At a school with as many political hopefuls as GW, many students should be aware that what they put online now could affect their chances of running for political office.

As has already been the case in recent presidential elections, once someone announces candidacy for higher office, the public microscope is immediately focused on everything they do, have done – including what’s online.

Because of the danger of having photos come back to haunt them, Dennis Johnson, associate dean of the GW Graduate School of Political Management, said students should be careful about what information they put online.

“If you’re 19 and you think you might want to be a congressman one of these days, watch out,” Johnson said.

“It’s all there and it can all be found,” Johnson added.

Though some argue that a potential explosion of incriminating photos found online could make future campaigns less focused on candidates’ histories, Johnson disagrees.

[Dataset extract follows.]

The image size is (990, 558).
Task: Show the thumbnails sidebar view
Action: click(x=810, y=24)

“On the contrary,” Johnson said. “There will always be people out there who are very skilled at picking apart what you’ve done and picking apart your ‘electronic dossier.'”

Protection

GW does not currently have any required seminars regarding Internet safety, but Alexa Kim, executive director of Technology Services Information Systems and Services, said the school provides a technology session at Colonial Inauguration and advises students to go to the Student Technology Services Web site to learn more about privacy on the Internet.

The Boston Globe reported in September that Brandeis University, Tufts University, Boston University and Boston College are all making an increased effort to teach students about Internet privacy.

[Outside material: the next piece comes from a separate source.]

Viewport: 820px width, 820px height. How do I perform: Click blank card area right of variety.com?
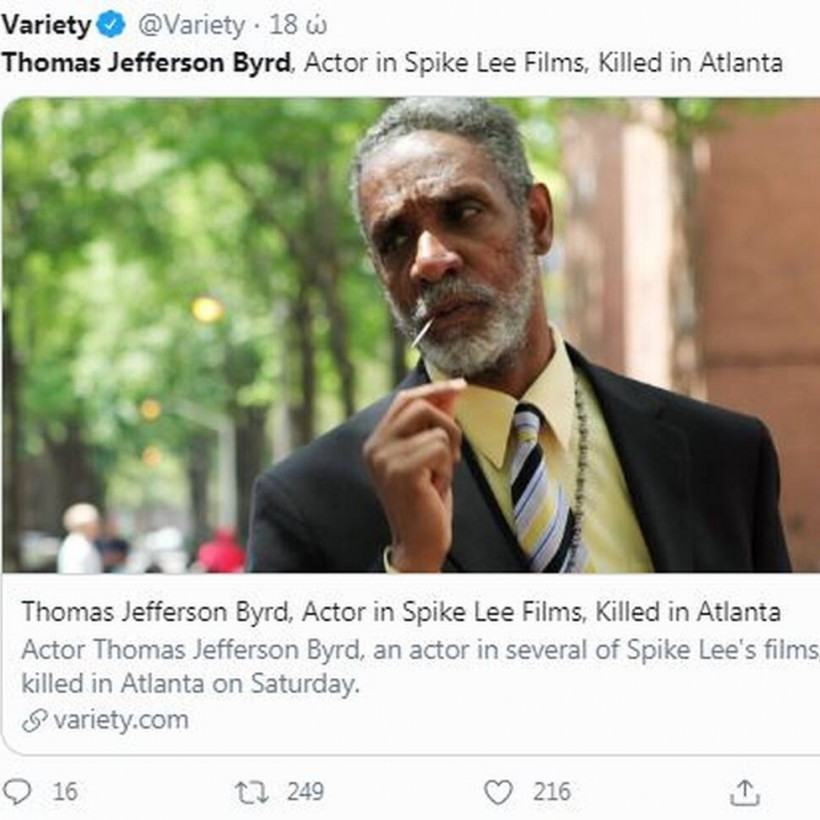[x=500, y=720]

Dean of Freshmen Fred Siegel, however, said he feels that GW should do more to encourage students to learn about online safety.

“I think that it is most important that we educate our students about online safety,” Siegel wrote in an e-mail last week. “Hopefully we can do more at CI, that is, even before our freshman class gets here to start the semester.”

“No time would be too soon and I look forward to working with my colleagues on this important initiative,” Siegel added.

Facebook’s stance

Some students who provide sensitive information about themselves should be aware that anything they post is being shared with a large community.

Facebook encourages its users to utilize privacy functions, which allow them to restrict which of the site’s other users can see their profiles.

The Web site, however, has clauses in its online privacy policy that allow it to sell users’ information to private third parties. In the privacy policy, users are given the option to request that Facebook not “share your information with third parties for marketing purposes.” It is unclear, however, whether this prevents Facebook from selling user information.

While Facebook representatives said they do not sell users’ information to third parties, the policy still gives the company the legal right to do so. The policy reads, “(The Facebook) may share your information with third parties, including responsible companies with which we have a relationship.”

“It is standard for Web sites to reserve the right to use their users’ information,” Chris Hughes, a spokesman for Facebook, wrote in an e-mail. “While we reserve this right, we do not sell our users’ information to outside groups.”

GW law professors said allowing an organization to give a third party information could be a dangerous area and a slippery slope to having personal information distributed to many different companies.

“This is always the problem with disclosing your info to any third party, usually you don’t retain rights,” said Orin Kerr, an associate law professor at GW.

“The primary concern is that once you give your info to one third party, it might end up with another,” Kerr added. “I would recommend students be cautious whenever they put information out there.”